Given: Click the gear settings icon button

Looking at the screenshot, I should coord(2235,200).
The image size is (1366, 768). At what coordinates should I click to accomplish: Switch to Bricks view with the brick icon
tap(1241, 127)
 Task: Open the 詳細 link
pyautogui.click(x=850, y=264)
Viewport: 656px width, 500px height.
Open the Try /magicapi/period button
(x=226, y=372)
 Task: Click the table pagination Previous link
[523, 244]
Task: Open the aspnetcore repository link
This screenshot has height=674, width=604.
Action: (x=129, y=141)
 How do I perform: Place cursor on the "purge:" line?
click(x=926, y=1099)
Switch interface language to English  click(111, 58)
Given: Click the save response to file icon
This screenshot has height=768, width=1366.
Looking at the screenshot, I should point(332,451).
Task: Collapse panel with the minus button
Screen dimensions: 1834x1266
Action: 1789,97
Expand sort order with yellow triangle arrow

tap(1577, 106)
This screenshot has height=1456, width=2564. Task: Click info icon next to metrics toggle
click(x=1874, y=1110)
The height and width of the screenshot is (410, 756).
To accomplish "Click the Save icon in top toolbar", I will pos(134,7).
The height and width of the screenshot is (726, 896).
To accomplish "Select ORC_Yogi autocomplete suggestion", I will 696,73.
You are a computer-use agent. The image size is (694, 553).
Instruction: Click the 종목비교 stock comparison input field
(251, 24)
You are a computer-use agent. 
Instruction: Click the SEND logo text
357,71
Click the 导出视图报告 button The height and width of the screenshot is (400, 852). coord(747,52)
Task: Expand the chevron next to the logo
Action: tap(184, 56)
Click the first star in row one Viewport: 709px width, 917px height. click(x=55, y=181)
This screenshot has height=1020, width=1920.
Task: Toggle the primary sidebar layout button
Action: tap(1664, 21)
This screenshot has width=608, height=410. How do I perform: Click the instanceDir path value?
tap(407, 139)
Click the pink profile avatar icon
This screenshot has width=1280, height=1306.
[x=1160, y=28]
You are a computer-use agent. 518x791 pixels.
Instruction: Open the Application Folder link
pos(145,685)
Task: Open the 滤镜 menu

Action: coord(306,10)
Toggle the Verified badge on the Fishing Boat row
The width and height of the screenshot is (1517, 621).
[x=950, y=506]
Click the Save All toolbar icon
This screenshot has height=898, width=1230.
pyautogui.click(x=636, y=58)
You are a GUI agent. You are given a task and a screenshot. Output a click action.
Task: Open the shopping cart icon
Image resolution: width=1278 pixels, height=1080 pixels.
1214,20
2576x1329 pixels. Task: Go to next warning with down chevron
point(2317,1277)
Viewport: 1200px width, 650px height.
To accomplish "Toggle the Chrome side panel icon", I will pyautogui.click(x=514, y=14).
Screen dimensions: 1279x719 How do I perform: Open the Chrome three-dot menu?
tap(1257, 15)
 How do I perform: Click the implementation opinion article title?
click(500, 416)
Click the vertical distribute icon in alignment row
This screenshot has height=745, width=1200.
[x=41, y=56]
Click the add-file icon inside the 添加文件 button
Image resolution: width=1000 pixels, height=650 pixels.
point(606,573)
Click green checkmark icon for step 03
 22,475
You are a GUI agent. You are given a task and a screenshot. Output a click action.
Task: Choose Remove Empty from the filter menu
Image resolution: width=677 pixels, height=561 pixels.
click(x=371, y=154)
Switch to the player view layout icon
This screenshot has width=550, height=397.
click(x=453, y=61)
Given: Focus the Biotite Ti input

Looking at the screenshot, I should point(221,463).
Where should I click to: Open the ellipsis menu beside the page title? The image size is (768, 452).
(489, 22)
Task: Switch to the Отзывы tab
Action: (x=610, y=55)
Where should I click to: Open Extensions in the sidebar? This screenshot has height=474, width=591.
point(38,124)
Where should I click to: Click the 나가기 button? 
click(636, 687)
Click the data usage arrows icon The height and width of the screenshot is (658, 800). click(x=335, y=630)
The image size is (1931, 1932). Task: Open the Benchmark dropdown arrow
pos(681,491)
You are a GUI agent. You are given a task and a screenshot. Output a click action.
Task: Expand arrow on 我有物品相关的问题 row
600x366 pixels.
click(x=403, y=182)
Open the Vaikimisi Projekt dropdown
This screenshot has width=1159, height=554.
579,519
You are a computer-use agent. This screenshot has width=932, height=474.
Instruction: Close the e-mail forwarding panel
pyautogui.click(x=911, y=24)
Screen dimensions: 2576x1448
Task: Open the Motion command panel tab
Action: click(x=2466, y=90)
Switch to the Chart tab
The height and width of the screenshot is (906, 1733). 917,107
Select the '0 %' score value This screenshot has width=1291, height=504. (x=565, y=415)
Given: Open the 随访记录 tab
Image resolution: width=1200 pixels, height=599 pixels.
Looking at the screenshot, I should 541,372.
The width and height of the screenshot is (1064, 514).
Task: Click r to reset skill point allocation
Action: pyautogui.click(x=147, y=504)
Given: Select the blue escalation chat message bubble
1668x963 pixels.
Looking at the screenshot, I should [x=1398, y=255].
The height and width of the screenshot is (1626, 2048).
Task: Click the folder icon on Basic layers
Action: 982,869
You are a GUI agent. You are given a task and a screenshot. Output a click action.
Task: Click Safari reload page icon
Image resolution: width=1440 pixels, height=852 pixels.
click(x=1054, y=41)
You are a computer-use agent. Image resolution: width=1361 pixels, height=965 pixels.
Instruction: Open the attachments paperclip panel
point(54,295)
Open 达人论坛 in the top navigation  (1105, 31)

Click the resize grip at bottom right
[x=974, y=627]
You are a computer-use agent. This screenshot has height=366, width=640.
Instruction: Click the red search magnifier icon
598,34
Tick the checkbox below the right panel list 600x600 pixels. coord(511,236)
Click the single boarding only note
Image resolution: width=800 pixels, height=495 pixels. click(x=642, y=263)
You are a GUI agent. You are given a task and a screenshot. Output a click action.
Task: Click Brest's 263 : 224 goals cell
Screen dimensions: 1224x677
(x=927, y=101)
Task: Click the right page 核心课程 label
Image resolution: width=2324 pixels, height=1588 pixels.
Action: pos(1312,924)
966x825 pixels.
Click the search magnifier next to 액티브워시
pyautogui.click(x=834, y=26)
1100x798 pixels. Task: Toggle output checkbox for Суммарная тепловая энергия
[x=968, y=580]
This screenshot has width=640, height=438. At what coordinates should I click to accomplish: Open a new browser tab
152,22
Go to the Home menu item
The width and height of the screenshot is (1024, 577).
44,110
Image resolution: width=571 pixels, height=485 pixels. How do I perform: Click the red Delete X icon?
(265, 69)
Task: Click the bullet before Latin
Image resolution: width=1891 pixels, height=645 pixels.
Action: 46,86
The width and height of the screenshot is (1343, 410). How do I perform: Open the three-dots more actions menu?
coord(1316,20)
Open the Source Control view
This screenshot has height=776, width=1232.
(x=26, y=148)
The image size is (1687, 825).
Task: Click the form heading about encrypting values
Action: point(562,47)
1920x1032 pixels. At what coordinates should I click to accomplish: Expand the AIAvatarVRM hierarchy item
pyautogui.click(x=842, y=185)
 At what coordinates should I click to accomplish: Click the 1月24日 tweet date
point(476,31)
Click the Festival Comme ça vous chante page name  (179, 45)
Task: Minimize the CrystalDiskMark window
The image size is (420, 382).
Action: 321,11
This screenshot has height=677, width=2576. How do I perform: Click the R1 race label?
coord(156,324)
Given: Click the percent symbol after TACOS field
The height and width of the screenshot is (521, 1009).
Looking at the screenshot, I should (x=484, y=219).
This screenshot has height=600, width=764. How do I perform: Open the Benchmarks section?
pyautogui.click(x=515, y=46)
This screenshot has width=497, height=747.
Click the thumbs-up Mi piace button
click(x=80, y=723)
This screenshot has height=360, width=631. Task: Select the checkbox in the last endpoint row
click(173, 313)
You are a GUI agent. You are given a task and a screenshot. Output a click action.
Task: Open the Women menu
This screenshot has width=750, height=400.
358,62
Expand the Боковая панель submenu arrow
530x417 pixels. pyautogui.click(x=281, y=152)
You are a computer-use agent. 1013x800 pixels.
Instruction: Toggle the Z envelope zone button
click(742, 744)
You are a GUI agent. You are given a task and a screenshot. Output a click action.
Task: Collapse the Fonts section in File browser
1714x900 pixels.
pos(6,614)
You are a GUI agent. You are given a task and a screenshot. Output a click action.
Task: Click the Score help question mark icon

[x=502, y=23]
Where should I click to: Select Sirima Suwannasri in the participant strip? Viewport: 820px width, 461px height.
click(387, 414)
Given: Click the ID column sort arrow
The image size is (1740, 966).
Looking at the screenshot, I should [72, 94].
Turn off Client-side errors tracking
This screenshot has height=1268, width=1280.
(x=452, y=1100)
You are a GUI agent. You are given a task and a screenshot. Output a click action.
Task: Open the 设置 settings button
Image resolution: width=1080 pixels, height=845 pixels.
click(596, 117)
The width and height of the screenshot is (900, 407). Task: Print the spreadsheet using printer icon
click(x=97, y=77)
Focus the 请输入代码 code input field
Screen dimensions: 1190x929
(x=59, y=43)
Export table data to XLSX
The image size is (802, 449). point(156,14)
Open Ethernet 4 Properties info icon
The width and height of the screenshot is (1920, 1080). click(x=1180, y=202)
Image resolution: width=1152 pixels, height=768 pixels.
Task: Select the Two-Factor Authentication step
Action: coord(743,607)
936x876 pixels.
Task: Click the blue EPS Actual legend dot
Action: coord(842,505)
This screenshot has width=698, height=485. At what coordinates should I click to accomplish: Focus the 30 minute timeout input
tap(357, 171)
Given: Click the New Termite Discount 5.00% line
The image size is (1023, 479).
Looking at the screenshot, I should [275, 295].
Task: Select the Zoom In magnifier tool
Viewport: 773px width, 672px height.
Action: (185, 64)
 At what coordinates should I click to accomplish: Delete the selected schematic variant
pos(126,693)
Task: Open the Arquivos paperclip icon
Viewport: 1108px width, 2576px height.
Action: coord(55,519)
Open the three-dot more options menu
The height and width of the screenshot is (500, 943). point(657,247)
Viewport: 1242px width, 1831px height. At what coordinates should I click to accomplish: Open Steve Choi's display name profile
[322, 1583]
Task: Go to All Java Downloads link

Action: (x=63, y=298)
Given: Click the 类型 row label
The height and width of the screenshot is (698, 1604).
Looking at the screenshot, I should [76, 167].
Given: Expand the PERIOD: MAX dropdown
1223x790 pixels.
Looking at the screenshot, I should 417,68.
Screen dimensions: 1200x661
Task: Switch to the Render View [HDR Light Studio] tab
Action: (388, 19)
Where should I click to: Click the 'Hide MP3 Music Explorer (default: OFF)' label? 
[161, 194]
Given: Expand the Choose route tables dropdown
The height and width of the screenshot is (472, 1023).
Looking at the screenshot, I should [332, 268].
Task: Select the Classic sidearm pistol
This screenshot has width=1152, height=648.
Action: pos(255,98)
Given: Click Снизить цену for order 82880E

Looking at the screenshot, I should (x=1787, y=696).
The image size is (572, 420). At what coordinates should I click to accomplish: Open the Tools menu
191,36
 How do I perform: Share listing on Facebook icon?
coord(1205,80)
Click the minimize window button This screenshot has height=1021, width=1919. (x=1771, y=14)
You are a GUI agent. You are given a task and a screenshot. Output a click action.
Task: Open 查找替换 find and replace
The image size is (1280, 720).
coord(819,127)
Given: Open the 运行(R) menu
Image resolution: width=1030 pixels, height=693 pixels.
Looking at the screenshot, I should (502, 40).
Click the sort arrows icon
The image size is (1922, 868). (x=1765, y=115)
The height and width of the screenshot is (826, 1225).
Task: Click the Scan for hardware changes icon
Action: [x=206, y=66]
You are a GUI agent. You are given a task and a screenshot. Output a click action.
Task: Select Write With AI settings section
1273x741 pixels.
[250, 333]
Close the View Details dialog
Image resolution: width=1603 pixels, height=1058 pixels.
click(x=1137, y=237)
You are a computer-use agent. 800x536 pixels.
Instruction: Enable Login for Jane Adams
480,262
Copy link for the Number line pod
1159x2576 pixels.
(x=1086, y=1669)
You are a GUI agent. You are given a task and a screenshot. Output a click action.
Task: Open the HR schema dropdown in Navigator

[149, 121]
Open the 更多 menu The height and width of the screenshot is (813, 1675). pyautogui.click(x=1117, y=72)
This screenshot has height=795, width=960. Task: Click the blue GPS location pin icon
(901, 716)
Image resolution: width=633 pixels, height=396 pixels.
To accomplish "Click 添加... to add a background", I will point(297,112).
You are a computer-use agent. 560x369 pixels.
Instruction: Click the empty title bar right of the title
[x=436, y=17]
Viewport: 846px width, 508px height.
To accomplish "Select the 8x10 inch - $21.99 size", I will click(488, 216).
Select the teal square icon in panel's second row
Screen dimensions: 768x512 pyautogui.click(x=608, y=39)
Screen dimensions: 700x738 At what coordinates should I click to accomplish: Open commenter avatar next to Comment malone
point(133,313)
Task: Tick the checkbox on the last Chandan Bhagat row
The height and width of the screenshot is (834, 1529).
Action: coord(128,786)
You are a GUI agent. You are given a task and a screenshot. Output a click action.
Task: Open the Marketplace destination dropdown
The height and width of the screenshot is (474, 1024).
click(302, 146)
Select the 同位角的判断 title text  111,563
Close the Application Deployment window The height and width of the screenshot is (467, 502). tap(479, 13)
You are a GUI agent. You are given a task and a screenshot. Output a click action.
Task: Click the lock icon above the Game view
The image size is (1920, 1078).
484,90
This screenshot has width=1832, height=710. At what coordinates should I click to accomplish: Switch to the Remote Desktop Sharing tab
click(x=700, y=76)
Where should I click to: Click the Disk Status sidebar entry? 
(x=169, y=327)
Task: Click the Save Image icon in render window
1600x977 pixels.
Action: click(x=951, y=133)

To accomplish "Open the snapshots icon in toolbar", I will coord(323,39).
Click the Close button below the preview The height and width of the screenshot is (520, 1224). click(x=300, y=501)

•••••

Written exercise -
Copy the listing from the line with "Switch to the player view layout icon" to the line with "click(x=403, y=182)", both included, without changing anything.

Solved exercise -
Switch to the player view layout icon
This screenshot has width=550, height=397.
click(x=453, y=61)
Given: Focus the Biotite Ti input

Looking at the screenshot, I should point(221,463).
Where should I click to: Open the ellipsis menu beside the page title? The image size is (768, 452).
(489, 22)
Task: Switch to the Отзывы tab
Action: (x=610, y=55)
Where should I click to: Open Extensions in the sidebar? This screenshot has height=474, width=591.
point(38,124)
Where should I click to: Click the 나가기 button? 
click(636, 687)
Click the data usage arrows icon The height and width of the screenshot is (658, 800). click(x=335, y=630)
The image size is (1931, 1932). Task: Open the Benchmark dropdown arrow
pos(681,491)
You are a GUI agent. You are given a task and a screenshot. Output a click action.
Task: Expand arrow on 我有物品相关的问题 row
600x366 pixels.
click(x=403, y=182)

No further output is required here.